Gymnasium

Gymnasium is a community-driven toolkit for DRL, developed as an enhanced and actively maintained fork of OpenAI’s Gym by the Farama Foundation. It provides a standardized interface for building and benchmarking DRL algorithms while addressing the limitations of the original Gym. Gymnasium retains backward compatibility with Gym while introducing significant improvements to modernize the toolkit.

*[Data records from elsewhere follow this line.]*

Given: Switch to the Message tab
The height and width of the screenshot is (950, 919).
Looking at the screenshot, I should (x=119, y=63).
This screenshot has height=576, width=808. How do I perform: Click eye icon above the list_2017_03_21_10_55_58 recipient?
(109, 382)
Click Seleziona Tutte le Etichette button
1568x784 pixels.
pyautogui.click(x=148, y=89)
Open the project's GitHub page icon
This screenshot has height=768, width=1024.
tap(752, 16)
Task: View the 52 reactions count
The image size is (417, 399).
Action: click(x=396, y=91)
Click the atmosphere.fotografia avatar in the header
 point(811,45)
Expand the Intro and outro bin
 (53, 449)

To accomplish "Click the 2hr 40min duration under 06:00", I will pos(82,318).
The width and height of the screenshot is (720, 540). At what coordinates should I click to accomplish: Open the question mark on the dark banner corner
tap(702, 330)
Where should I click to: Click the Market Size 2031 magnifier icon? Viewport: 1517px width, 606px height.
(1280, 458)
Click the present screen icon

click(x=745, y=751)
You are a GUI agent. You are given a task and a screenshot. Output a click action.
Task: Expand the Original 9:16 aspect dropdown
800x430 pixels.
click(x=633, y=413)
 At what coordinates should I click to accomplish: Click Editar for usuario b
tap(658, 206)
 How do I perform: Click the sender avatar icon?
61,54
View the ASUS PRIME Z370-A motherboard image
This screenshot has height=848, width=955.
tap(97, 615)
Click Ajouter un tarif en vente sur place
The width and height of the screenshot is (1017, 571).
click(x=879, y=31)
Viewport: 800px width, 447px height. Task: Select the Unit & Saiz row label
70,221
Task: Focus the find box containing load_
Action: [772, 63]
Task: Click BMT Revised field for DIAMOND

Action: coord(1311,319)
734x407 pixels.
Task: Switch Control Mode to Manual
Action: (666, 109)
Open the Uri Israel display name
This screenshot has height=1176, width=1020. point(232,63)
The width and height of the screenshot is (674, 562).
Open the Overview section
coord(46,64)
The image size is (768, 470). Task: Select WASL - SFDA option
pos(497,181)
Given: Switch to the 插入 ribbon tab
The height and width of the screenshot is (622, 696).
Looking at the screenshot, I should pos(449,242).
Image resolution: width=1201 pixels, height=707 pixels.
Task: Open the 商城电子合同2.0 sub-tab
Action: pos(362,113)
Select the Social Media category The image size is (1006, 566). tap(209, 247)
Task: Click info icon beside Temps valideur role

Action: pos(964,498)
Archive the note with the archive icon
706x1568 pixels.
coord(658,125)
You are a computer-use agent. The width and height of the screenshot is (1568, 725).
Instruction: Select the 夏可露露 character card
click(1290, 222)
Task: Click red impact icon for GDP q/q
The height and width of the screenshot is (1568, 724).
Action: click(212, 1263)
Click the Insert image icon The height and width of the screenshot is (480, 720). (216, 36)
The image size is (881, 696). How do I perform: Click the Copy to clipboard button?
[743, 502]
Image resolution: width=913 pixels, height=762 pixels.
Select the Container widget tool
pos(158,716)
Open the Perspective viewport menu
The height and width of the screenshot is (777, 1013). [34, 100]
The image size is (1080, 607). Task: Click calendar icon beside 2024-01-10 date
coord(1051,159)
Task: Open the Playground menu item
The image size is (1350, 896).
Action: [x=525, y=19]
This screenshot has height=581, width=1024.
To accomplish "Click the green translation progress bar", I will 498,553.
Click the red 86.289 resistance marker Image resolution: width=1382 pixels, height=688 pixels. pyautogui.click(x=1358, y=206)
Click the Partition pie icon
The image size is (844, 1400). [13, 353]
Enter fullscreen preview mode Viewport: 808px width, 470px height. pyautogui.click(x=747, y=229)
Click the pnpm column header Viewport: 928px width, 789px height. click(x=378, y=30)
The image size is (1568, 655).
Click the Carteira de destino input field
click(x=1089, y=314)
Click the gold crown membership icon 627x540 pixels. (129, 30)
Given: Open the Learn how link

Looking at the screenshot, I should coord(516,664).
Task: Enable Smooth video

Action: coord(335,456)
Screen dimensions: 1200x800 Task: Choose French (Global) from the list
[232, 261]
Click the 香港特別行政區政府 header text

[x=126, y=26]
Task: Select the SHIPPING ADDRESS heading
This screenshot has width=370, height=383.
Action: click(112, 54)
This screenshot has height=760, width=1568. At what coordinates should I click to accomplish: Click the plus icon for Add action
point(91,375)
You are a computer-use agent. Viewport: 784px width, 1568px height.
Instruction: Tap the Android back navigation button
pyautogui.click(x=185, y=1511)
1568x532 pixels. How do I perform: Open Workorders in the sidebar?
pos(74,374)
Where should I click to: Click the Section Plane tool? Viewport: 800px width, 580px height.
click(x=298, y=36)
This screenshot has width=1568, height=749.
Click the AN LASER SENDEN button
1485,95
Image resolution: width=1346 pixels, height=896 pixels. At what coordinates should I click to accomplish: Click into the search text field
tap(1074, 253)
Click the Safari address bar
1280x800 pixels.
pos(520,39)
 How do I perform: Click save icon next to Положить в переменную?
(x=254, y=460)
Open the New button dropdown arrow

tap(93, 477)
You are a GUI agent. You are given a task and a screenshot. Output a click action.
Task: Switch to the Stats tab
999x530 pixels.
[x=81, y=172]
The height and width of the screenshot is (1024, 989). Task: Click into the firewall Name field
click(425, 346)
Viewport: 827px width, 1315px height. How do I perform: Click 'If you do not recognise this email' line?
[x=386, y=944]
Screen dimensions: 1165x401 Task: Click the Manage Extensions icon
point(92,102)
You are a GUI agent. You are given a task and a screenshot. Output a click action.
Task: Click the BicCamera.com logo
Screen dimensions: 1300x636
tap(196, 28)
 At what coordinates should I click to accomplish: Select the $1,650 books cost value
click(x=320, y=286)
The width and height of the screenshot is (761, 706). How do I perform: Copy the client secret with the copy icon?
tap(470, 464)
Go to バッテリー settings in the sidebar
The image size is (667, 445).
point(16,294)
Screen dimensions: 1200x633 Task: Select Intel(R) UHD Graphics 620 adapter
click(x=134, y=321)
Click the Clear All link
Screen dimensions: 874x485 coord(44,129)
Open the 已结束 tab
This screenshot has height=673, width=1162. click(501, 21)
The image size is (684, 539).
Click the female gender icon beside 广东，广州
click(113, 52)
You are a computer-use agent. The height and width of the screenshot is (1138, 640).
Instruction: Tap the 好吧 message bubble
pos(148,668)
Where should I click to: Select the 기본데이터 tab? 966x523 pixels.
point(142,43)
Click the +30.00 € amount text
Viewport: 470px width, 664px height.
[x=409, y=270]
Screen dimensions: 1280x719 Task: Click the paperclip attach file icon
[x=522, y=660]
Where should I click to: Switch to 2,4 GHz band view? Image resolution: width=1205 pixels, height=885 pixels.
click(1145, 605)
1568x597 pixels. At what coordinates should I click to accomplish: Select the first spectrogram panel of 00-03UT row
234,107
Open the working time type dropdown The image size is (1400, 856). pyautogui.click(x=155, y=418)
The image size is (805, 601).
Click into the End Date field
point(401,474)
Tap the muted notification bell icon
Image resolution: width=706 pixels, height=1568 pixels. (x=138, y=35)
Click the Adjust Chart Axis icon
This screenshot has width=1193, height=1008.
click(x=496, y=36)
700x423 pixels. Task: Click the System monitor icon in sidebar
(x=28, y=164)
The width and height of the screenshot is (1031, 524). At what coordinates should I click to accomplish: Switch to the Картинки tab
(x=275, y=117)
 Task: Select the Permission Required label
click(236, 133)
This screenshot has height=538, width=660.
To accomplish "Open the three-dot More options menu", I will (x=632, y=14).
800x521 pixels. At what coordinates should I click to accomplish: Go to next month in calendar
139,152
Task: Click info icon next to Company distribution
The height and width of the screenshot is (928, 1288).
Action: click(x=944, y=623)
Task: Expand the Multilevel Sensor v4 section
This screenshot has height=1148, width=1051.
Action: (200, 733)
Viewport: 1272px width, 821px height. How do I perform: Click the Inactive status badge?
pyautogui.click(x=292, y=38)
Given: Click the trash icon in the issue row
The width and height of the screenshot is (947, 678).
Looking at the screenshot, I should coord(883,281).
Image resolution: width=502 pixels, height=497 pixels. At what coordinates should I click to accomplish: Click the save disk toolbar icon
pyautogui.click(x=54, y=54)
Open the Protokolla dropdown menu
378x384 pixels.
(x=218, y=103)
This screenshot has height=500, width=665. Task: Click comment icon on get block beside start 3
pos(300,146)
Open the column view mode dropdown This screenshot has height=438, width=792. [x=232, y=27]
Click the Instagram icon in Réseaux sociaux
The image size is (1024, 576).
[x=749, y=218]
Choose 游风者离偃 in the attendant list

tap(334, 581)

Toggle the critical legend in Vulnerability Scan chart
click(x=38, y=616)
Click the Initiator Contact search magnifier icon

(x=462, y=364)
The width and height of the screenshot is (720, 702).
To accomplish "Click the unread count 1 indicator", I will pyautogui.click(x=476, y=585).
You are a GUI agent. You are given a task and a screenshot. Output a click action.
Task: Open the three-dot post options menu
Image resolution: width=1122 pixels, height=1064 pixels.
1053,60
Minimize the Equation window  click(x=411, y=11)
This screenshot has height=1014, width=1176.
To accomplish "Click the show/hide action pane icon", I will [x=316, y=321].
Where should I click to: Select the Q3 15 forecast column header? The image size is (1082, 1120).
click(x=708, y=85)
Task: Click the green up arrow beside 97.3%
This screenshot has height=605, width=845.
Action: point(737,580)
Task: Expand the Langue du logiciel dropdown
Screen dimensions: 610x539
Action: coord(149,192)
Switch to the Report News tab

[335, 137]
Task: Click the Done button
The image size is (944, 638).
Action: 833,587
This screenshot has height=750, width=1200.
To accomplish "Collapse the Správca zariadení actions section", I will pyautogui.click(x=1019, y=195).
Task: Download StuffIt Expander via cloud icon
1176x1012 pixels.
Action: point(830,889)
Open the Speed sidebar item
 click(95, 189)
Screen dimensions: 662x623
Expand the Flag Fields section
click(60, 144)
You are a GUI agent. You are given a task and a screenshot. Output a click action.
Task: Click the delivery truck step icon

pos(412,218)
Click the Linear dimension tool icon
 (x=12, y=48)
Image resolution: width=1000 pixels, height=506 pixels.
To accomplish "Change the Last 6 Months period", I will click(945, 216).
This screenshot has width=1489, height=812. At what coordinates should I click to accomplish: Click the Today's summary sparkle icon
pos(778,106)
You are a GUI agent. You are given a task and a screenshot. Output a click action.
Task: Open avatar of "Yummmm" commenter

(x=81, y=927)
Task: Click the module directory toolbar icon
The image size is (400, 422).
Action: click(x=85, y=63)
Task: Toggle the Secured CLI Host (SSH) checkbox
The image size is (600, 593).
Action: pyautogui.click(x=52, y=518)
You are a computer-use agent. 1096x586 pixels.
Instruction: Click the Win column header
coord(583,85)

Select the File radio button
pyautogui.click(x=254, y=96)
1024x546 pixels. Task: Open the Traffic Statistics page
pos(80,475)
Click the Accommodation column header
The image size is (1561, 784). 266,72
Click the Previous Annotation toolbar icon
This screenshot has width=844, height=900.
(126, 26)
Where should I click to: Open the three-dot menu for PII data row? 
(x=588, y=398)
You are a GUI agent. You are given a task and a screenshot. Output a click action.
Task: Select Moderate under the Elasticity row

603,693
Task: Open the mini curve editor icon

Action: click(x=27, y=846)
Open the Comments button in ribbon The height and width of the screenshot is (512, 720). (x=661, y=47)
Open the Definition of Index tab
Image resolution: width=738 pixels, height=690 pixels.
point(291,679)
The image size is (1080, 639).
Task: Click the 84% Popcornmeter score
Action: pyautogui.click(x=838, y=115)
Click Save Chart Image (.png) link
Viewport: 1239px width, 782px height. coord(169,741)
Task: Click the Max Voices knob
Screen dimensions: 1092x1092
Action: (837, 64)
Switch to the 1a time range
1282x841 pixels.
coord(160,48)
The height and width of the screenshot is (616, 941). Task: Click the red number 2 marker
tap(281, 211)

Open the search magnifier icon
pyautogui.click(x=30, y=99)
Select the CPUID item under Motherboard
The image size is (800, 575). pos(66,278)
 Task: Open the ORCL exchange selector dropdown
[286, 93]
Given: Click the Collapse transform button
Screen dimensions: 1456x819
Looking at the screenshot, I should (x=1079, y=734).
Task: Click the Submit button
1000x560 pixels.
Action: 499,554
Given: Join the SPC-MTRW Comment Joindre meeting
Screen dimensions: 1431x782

Official documentation: https://gymnasium.farama.org/.

备注

Gymnasium is a community-driven fork of OpenAI’s Gym, actively maintained by the Farama Foundation. It offers enhanced APIs, richer info outputs, clear termination criteria, and modern Python support. Unlike Gym, whose updates have slowed, Gymnasium ensures compatibility with new RL libraries, improved documentation, and ongoing support for future advancements. You can visit original Gym’s documentation from this link: https://www.gymlibrary.dev/

Classic Control

Overview

Features

The Classic Control environment contains five scenarios: CartPole, Mountain Car Continuous, Mountain Car, Acrobot, Pendulum. These five tasks are usually used as preliminary verification for a DRL algorithm. The key features of each scenario are summarized in the table below:

Env-id

Observation Space

Action Space

CartPole-v1

Box([-4.8 -inf -0.41887903 -inf], [4.8 inf 0.41887903 inf], (4,), float32)

Discrete(2)

MountainCarContinuous-v0

Box([-1.2 -0.07], [0.6 0.07], (2,), float32)

Box(-1.0, 1.0, (1,), float32)

MountainCar-v0

Box([-1.2 -0.07], [0.6 0.07], (2,), float32)

Discrete(3)

Acrobot-v1

Box([ -1. -1. -1. -1. -12.566371 -28.274334], [ 1. 1. 1. 1. 12.566371 28.274334], (6,), float32)

Discrete(3)

Pendulum-v1

Box([-1. -1. -8.], [1. 1. 8.], (3,), float32)

Box(-2.0, 2.0, (1,), float32)

Arguments

In XuanCe, the arguments for running Classic Control environment are listed below.

Arguments

Value/Description

env_name

“Classic Control”

env_seed

The env-id.

vectorize

Choose the method to vectorize the environment.
Choices: “DummyVecEnv”, “SubprocVecEnv”.

parallels

The number of environments that run in parallel.

env_seed

The env-seed for the first environment of vectorized environments.

render_mode

The render mode to visualize the environment, default is “human”. Choices: “human”, “rgb_array”.

Run in XuanCe

In XuanCe, if you want to run the Classic Control environment, you can specify the arguments in your config file. For example:

env_name: "Classic Control"  # The name of classic control environment.
env_id: "CartPole-v1"  # The env-id of the tasks in classic control environment.
env_seed: 1  # The random seed of the task.
vectorize: "SubprocVecEnv"  # Choose the method to vectorize the environment.
parallels: 10  # The number of environments that run in parallel.
render_mode: "rgb_array"  # The render mode.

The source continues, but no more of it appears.